It has been a year since Zayn Malik left One Direction, and in that time the Bradford born artist has continually maintained a public presence by way of an online spat with producer Naughty Boy and starting a high profile relationship with model and reality tv star Gigi Hadid, who notably featured in his recent music videos. Here we take a look at how far the boy from Bradford has come with debut album.
After teasing for so long he was ready to show the public who he truly was as an artist, Mind of Mine establishes a bold statement, one that perhaps many thought would not be the case. After the public watched him grow and mature in the limelight of One Direction, it seems that all that time we never quite knew the true Zayn Malik.

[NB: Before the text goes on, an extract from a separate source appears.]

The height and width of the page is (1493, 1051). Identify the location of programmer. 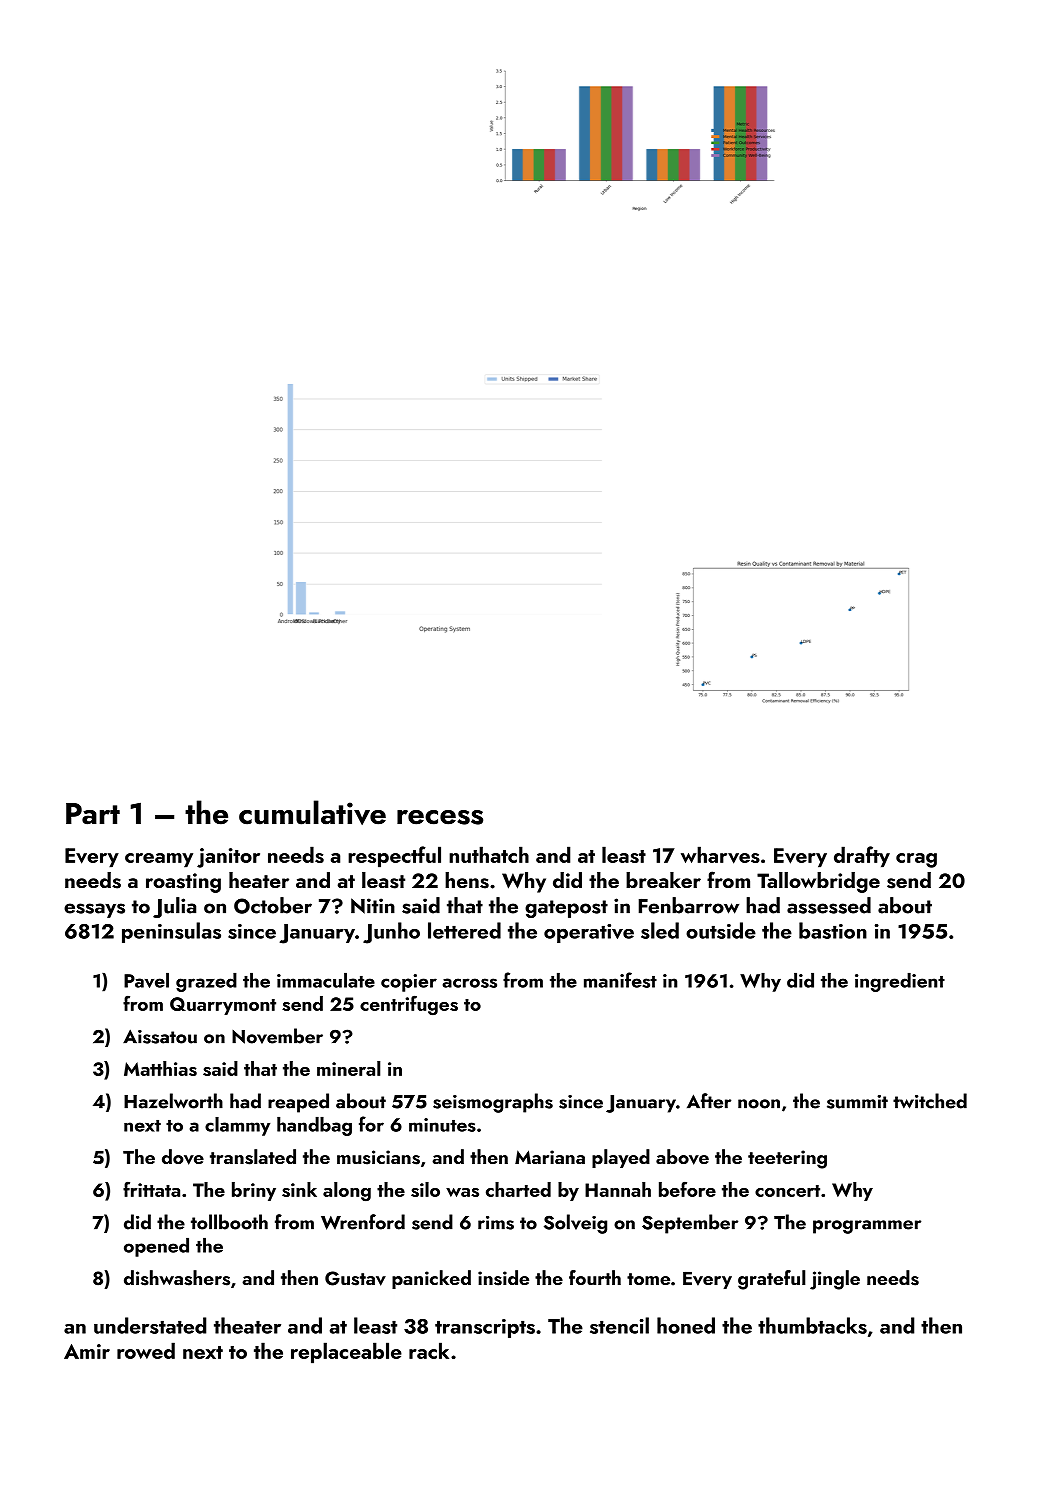
(867, 1227).
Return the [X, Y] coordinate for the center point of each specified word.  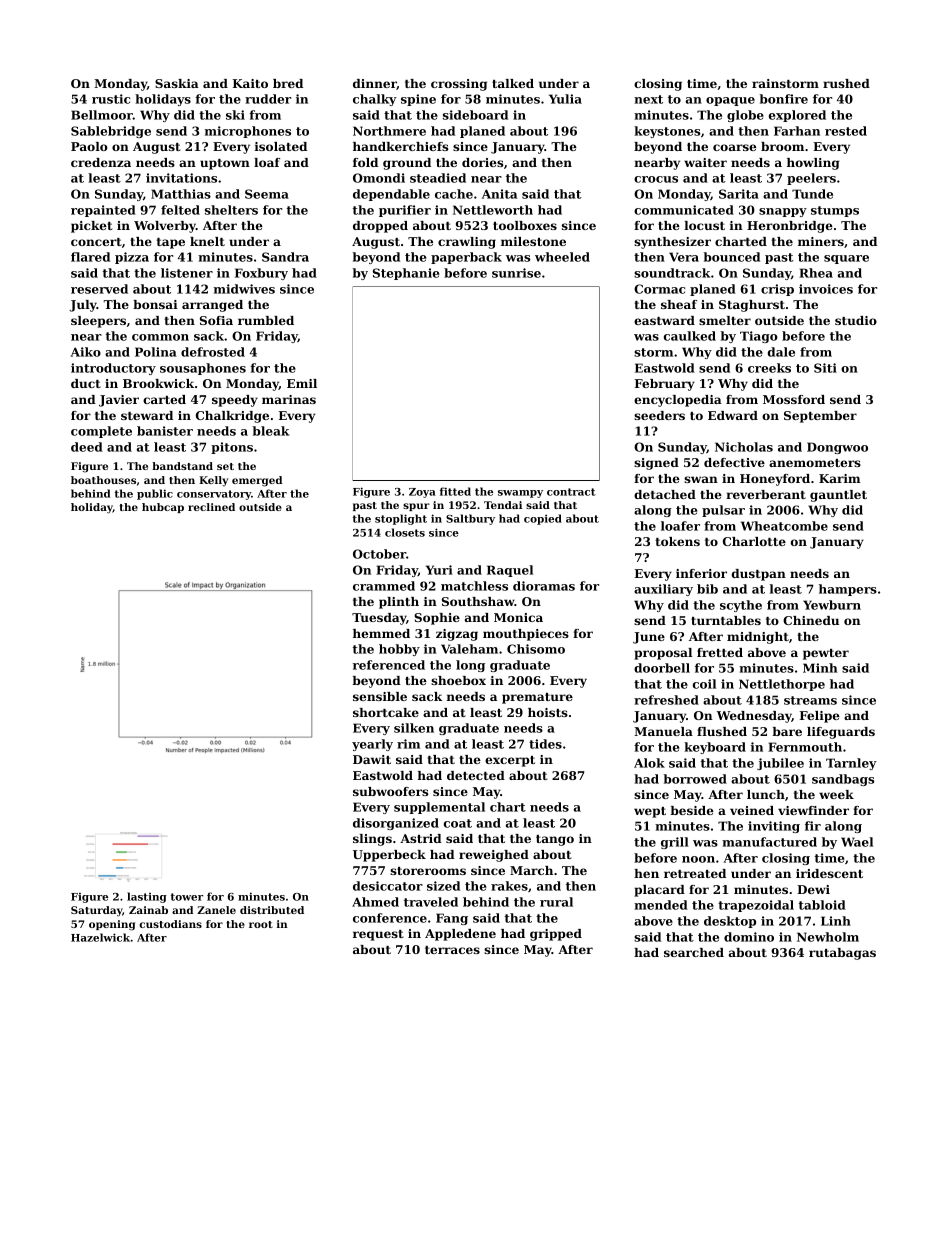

There’s something very natural about Mind of Mine, probably due to the fact Zayn never quite fit in with his peers in One Direction, which over the years culminated in less than vocal interviews and at times inanimate stage performances. Alas, this seemed to be the appeal of the boy band member. He was effortlessly mundane and handsome beyond his peers. The album opens with the intro ‘Mind of Mine’ which teases the sort of atmospheric and seductive nature of the falsetto infused record. As those 57 seconds end, we are met with the lead single ‘Pillow Talk’, which was released earlier this year. Its instrumentals are highly polished and show the same sophistication of the various players in the R’n’B and hip-hop world, although there is a feeling that ‘Pillow Talk’ lacks a memorable ambience, instead relying on the refinement of its production to impress.
As the album progresses, it becomes more of a complete body of work with its raison d’être seeming to be Zayn wanting to convey his proclaimed artistic maturity. Organ and piano drenched track ‘It’s You’ redeems itself as something you might have found on Frank Ocean’s Channel Orange with its falsetto laden lyrics and the faux-fatalist lament of the song’s demeanour. The pace ups itself again as we reach ‘She’ and it’s at this point that one thing is for definite; Zayn was definitely not at home in One Direction. The track finds itself detailing the seductiveness poignancy of R’n’B with production that one might have been found on early The 1975 material.
The album once again dies down in tempo as ‘Intermission: Flower’ takes hold as track 7. With it, comes something absolutely no critic or die hard fan might have expected, especially for a high profile artist who still clung to teenage women for their fan base; it’s sung in Urdu which serves as an homage to Zayn’s Pakistani heritage, something he has always been proud to recognise. It is a pastoral-esque lament to the flower of his love as he sings “Until the flower of this love has blossomed / This heart won’t be at peace“.
There is still plenty of time however for the seductive The Weeknd inspired bombastic R’n’B to blossom further, as ‘Wrong’, featuring hotly tipped artist Kehlani, produces a lusty call and response between the two, something that takes one back to such a trope that defined 90’s R’n’B.
The remainder of the album finds itself fluctuating between somber and upbeat with tracks like ‘Lucozade’ and ‘Like I Would’. However, it is unable to establish a consistent dynamic, but its apparent inconsistency seems to gleefully move away from the regimentation and sycophantic stylisation that Zayn has come to know with One Direction; a mass money making monster which valued fulfilling boardroom targets rather than creating music made with sincerity.
As the album’s hazy crescendo ends and its cadence ‘She Don’t Love Me’ delivers throwbacks to certain Prince material, it’s clear to see that ‘Mind of Mine’ borrows heavily from the musical production tropes of PARTYNEXTDOOR, Bryson Tiller amongst The Weeknd, but yet it revels in that with the understanding that it has used them sincerely. If Zayn was looking to make a statement then he has certainly done that: to his old band mates, to his peers but most importantly, he has made a statement for himself that proves he was capable of much more than rewriting the boy-band archetype. You feel that after all this time as a teen heartthrob, Zayn is ready to embrace substance, over style.
‘Mine of Mine’ is out now via RCA.
A stylish but sincere attempt, Zayn delivers a solid body of work that would fit neatly in the record collection of any RnB fan.